Na região das Matas de Minas Gerais, onde a altitude e o microclima garantem a produção de cafés de alta qualidade, as mulheres exercem um papel importante no controle de qualidade dos produtos, especialmente na classificação dos cafés que chegarão ao consumidor. Marilane Firmino Pires da Silva, de Manhuaçu, participa de todas as etapas da produção, da colheita ao preparo do grão. Ela e o esposo tocam juntos uma propriedade de 10 hectares de café de variedades especiais. O esposo, inclusive, estava participando de um concurso quando da visita da nossa reportagem. Os finalistas seriam classificados para um leilão internacional de café. “Um dos cafés dele foi selecionado entre os dez melhores”, comemora Marilane.

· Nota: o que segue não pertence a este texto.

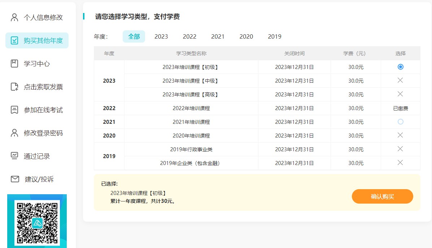432x248 pixels.
Task: Click the 购买其他年度 checklist icon
Action: pyautogui.click(x=14, y=40)
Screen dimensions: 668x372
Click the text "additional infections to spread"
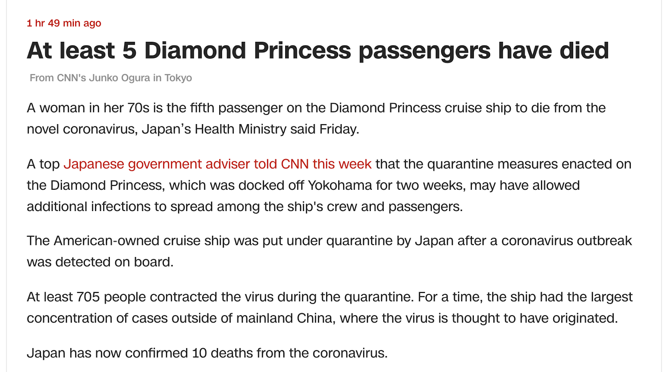point(120,206)
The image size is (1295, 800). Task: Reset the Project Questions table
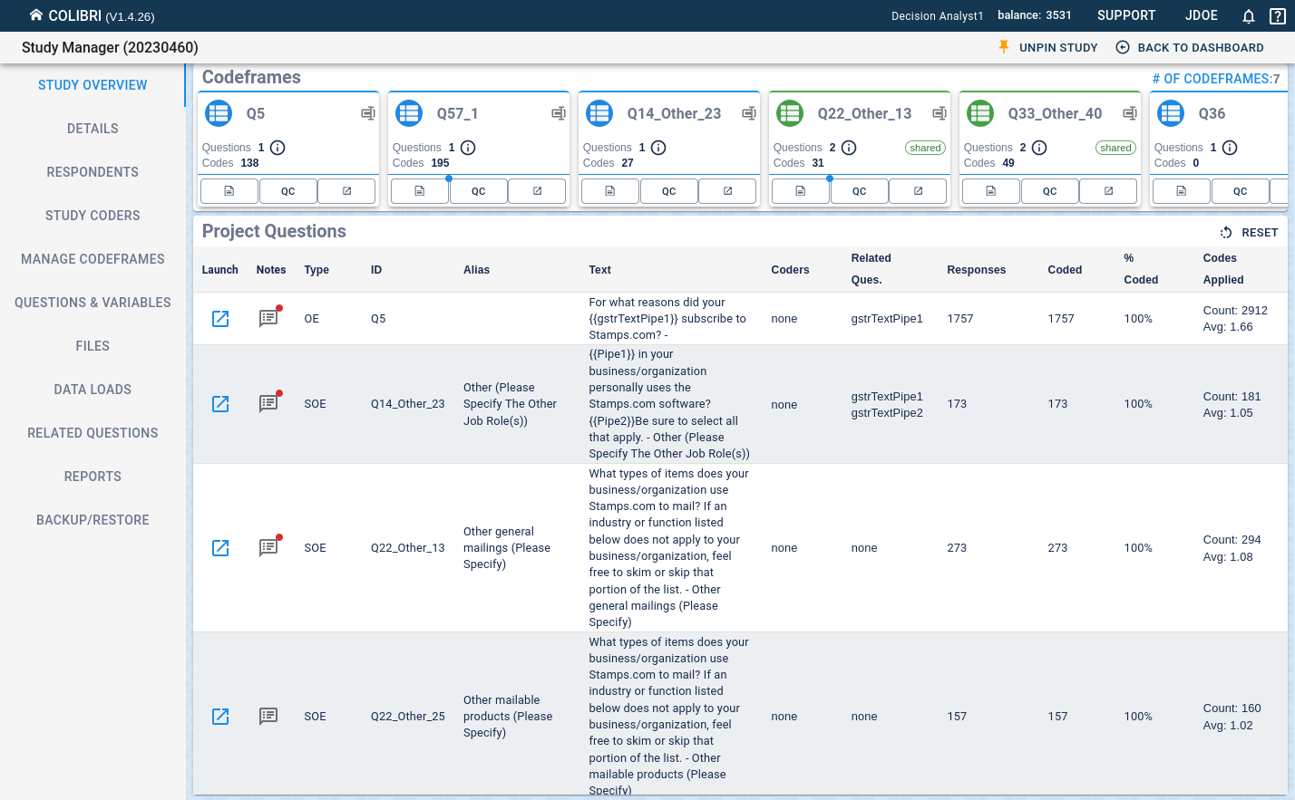click(x=1249, y=233)
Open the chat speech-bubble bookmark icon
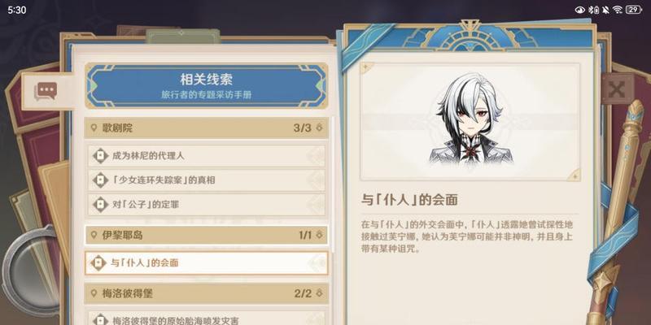This screenshot has width=651, height=325. tap(46, 91)

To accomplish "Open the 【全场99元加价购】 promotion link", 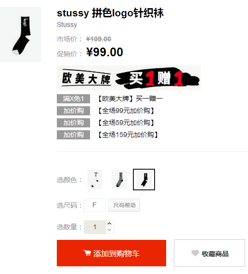I will 126,111.
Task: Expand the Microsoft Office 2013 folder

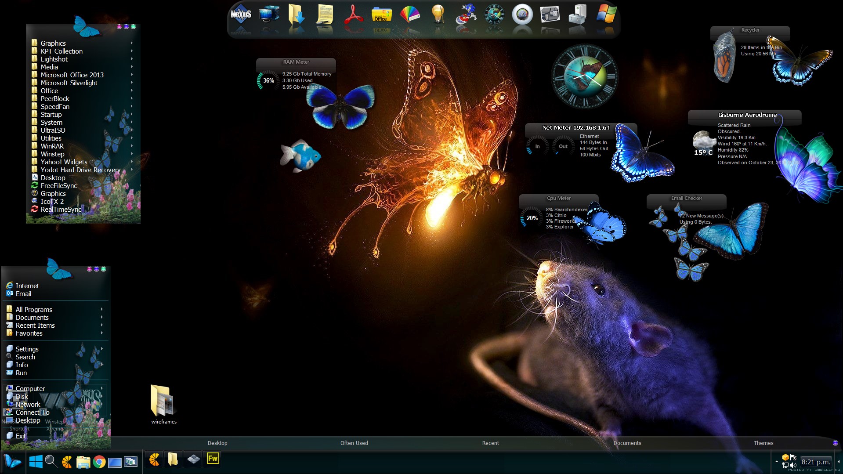Action: point(72,75)
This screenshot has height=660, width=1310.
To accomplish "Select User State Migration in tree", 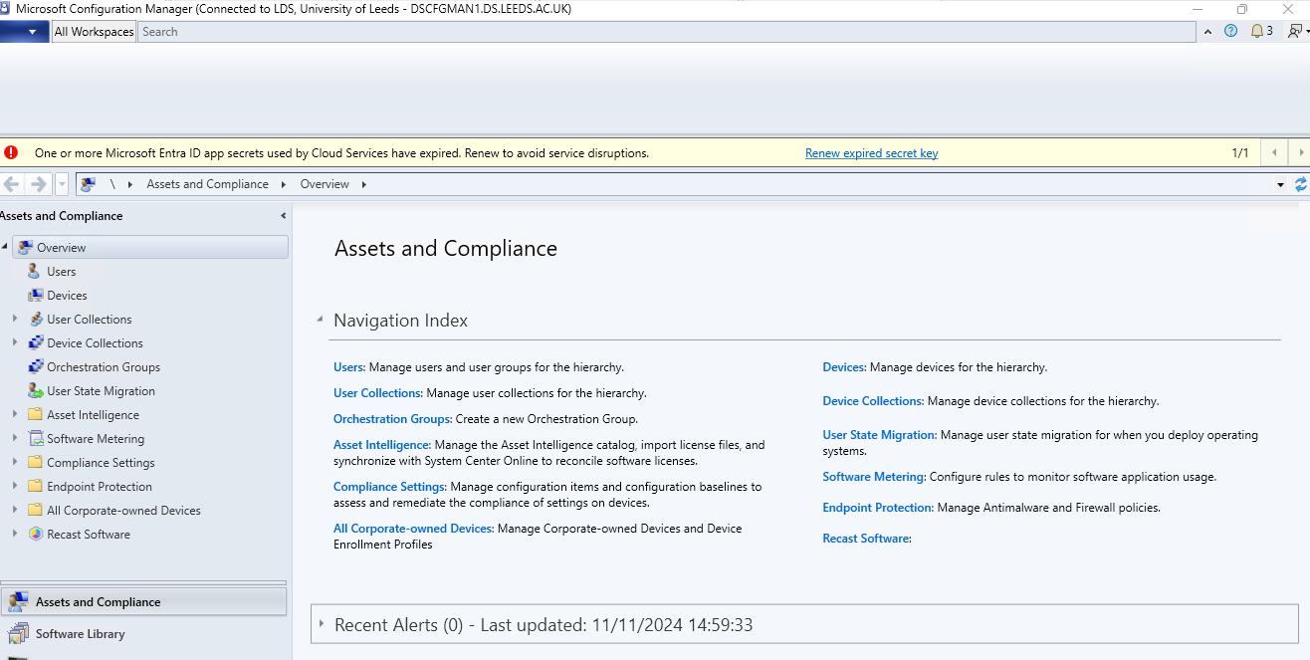I will pyautogui.click(x=101, y=391).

A cafeicultora mora no distrito de Córrego Boa Vista e integra um grupo de cinco famílias de produtores que montaram um laboratório de análise sensorial e física de café. No local, são separados os grãos com defeitos mecânicos e avaliados o aroma, o sabor e os pontos de torra ideal para cada café. Do laboratório os produtos partem já com suas notas de qualidade definidas, embalados e prontos para a venda.
Apesar de ainda terem de passar pelo crivo dos corretores de café, a nota dos grãos no laboratório costuma ultrapassar a casa dos 80 pontos, o que é garantia de ter um café especial nas mãos, além de influenciar os próprios corretores, que definirão a pontuação final do produto. “Hoje o grupo do laboratório é visto com bastante respeito”, afirma Francielle Ferreira, que é cafeicultora e degustadora de cafés. Segundo ela, um café comum é vendido a R$ 410 a saca na região. “Nós já conseguimos triplicar o valor dos nossos produtos”, complementa a produtora, que comercializou recentemente um lote por R$ 1,6 mil a saca.
De acordo com Vicente Gomes, produtor e classificador de cafés – ele participa da degustação em concursos da Emater-MG e do Ministério da Agricultura, inclusive –, um bom café precisa ser “uma bebida limpa [livre de impurezas], aromática e de acidez prazerosa”, ensina o degustador, que já conseguiu produzir cafés de 97,5 pontos. Grãos acima dos 90 pontos são considerados “extraordinários”, segundo os classificadores.
Francielle, que cultiva junto com o marido 48 ha de café, conta que atua mais na pós-colheita e seleção dos cafés produzidos pela família, que obtêm maior valor comercial. As duas filhas do casal, por sua vez, parecem já ter despertado o dom para seguir o caminho dos pais e avós. “A mais velha já sabe fazer a classificação física do café e a mais nova tem uma sensibilidade incrível para identificar os sabores”, conta com orgulho a mãe coruja.